Страх он испытывал перед господином Винглинским, имеющим прибыть в расположение отеля «Парадиз» с минуты на минуту. Злоба была направлена на неизвестного стукача, намекнувшего давеча кому-то в окружении олигарха, что капитан, которому поручено техническое и оперативное обслуживание информационного бункера службы безопасности концерна «Интернефть», использует бункер в своих личных целях, и цели эти носят самый низменный характер.

Ведь зарекался. Ведь был уже пример в биографии. Несколько лет назад лейтенант Захаров работал в системе электронной охраны жилого фонда. И завел себе манеру: когда выяснялось, что хозяева квартиры, поставленной на охрану, убыли надолго, он сам начинал себя вести как хозяин этой квартиры. Водил туда девок и устраивал дебоши. Но однажды зарвался. Привезенного с собой алкоголя не хватило, и рука охранника влезла в хозяйский холодильник. Початая бутылка водки и банка шпрот – вот вещи, способные обрушить приятную карьеру. Хозяин оказался зубным врачом городского прокурора, потому и не удалось все замять. С каким трудом потом нашел себе приличную работу…

И опять на те же «шпроты»!

Осторожно, двери открываются.

В полумрак номера с неприятной бесшумностью проникли двое, а потом еще двое молодых людей в черных пальто и темных очках. Всем своим обликом они говорили: мы телохранители, дабы пресечь на корню появление вредных помыслов у встречной публики. И точно: при виде вышколенной охраны нормальные люди вели себя как при приближении пары ротвейлеров, – останавливались, опускали руки и отводили глаза в сторону.

Капитан Захаров просто еще сильнее вжался в кресло.

Сергей Янович Винглинский появился секунд через десять после своей охраны. Высокий и стройный белобрысый человек с бледно-серыми глазами. Лет ему было около сорока, и, если смотреть со стороны, самым слабым его местом оказывалась прическа – легкий пушок на удлиненном тутанхамоновском черепе. Обычно вид этой с трудом сберегаемой прически вызывал у Захарова злорадство в адрес шефа – лысеешь, бедняга – и настраивало на философский лад: мол, никакими миллиардами не восполнишь недоданное природой!

В данный момент почему-то именно эта одуванчиковая шевелюра пугала капитана более всего.

Сергей Янович вошел и не поздоровался со вскочившим Захаровым. Сделал круг по номеру, отдернул-задернул занавеску, открыл-закрыл бар, шкаф с хрусталем и произнес унылым голосом:

– Кто пил из моей чашки? Кто ел из моей тарелки?

Потом посмотрел на капитана.

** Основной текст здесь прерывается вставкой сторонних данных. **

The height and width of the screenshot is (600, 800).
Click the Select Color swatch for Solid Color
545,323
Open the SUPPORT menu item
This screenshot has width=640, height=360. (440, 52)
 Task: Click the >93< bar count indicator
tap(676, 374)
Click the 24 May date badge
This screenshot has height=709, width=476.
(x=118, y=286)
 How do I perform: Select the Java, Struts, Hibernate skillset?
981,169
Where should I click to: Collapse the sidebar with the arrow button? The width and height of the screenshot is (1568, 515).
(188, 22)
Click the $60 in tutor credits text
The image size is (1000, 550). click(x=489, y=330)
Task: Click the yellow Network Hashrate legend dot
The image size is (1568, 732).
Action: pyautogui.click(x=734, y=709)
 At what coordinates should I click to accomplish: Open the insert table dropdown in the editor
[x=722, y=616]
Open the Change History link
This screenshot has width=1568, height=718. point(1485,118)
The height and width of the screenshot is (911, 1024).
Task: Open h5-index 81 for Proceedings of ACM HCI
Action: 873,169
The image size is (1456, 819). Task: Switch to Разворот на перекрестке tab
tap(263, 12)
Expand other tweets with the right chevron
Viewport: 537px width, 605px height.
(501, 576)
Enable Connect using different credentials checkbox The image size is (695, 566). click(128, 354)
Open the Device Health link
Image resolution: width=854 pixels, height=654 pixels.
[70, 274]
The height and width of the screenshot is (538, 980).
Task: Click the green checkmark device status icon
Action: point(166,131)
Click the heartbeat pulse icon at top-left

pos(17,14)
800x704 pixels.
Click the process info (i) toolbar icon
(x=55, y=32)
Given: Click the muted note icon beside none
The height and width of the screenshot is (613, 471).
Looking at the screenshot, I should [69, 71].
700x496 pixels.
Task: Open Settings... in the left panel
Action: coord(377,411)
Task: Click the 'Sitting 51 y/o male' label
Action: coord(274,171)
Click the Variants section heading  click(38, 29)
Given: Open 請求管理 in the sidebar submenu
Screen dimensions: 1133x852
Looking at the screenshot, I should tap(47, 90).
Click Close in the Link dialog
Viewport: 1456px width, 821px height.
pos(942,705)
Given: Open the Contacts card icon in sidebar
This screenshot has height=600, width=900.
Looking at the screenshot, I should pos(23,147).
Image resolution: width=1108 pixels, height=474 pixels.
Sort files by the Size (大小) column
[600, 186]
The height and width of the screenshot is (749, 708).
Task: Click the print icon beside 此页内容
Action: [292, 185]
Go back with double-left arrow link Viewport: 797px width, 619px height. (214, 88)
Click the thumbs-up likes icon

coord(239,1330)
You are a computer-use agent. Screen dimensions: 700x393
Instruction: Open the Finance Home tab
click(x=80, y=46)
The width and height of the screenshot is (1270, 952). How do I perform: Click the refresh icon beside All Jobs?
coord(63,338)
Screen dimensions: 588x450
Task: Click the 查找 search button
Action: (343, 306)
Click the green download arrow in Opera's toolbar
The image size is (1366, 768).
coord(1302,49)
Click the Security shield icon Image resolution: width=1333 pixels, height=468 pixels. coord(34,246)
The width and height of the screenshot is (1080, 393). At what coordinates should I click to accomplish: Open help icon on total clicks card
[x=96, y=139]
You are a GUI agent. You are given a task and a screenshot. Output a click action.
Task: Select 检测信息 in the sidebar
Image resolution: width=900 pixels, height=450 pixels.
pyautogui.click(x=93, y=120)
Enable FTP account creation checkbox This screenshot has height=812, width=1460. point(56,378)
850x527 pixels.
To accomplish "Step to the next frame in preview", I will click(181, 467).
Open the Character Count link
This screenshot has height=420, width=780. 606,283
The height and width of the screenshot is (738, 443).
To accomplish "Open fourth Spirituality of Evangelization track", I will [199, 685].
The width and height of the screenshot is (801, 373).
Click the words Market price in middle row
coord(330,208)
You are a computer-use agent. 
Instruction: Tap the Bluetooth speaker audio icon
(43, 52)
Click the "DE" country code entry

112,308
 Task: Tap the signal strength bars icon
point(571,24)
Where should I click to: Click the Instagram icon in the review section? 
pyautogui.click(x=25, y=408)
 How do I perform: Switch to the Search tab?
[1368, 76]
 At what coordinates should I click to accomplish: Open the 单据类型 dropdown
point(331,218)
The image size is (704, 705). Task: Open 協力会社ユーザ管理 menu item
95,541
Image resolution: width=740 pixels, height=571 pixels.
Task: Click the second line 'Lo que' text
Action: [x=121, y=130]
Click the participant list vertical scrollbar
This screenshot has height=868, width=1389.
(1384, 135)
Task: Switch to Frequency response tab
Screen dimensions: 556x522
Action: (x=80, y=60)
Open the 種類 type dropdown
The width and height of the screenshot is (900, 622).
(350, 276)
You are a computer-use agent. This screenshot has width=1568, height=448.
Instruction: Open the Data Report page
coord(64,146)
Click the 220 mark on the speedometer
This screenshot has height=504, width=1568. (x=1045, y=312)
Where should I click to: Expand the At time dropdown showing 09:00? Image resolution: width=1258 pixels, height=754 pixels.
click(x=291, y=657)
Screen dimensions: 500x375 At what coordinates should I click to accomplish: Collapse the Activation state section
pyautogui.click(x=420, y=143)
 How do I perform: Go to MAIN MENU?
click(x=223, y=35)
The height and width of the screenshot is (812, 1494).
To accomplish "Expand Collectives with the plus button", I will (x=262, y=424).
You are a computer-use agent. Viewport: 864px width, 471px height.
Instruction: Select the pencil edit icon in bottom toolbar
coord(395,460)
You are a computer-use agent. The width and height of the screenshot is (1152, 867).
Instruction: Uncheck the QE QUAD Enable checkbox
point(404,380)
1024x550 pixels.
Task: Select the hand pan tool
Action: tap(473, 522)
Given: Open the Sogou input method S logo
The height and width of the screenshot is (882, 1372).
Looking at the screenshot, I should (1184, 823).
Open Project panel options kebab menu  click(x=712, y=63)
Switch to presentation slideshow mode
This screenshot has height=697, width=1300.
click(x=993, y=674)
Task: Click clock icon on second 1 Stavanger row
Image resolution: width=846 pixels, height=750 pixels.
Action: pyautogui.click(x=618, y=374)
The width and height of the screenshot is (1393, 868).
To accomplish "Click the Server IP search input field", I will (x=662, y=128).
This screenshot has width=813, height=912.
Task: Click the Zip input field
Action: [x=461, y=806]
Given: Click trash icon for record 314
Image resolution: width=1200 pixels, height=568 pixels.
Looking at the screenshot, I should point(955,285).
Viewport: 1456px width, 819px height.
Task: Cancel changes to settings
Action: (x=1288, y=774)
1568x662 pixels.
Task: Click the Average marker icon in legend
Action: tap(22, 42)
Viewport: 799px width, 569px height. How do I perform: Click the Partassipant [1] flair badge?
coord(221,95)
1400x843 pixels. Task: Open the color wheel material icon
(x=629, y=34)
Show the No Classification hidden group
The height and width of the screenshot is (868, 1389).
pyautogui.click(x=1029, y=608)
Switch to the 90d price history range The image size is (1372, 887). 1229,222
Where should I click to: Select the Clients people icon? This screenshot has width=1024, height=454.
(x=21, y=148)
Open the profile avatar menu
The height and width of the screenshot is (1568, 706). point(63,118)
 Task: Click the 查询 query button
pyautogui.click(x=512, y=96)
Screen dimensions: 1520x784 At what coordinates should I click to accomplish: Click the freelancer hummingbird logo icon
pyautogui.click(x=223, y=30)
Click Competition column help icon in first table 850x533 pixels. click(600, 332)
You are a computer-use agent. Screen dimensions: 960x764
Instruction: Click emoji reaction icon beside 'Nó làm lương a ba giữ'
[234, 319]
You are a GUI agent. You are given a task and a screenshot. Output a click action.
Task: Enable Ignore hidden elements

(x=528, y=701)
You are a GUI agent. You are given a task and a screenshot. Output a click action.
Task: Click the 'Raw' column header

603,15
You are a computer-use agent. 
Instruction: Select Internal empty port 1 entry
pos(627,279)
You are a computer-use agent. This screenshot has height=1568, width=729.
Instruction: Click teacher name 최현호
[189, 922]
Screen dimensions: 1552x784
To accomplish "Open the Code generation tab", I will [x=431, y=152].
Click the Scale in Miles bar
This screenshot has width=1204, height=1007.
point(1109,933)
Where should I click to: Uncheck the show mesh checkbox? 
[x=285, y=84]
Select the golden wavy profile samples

Тот таращился на него, ничего не думая и не ощущая.

– Что охраняем, то и имеем, да? Капитан опять не нашелся что ответить. Олигарх сел на круглый пуфик у окна.

– Надеюсь, ты не думаешь, что мне жалко, Захаров? Капитан замахал руками, потому что они раньше, чем губы и язык, поняли, как и что надо отвечать шефу.

– Мне не жалко. Тем более что ты даже со всеми блядьми этого города не выпьешь весь мой коньяк и не сожрешь…

– Я понимаю, понимаю, Сергей Янович…

– Нет, ты не понимаешь. Вот ты нацелился на должность начальника местной милиции. Нацелился?

Капитан угрюмо кивнул.

– Ты знаешь, я был «за». «За»! Потому что мне нужен был надежный человек во главе «моей» милиции. И ты был «за». Потому что рассчитывал, что я поставлю тебя во главе «твоей» милиции. Ты все время путаешь свое и чужое.

Захаров вздохнул и икнул.

– И знаешь, что самое неприятное в этой ситуации? Ты – неисправим. Потому что ты из ментуры. Это у вас в крови – путать свое и чужое. Еще можно терпеть, когда чужое ты отбираешь у того, кто под тобой, но когда ты лезешь в карман того, кто тебе платит, – такое терпеть нельзя.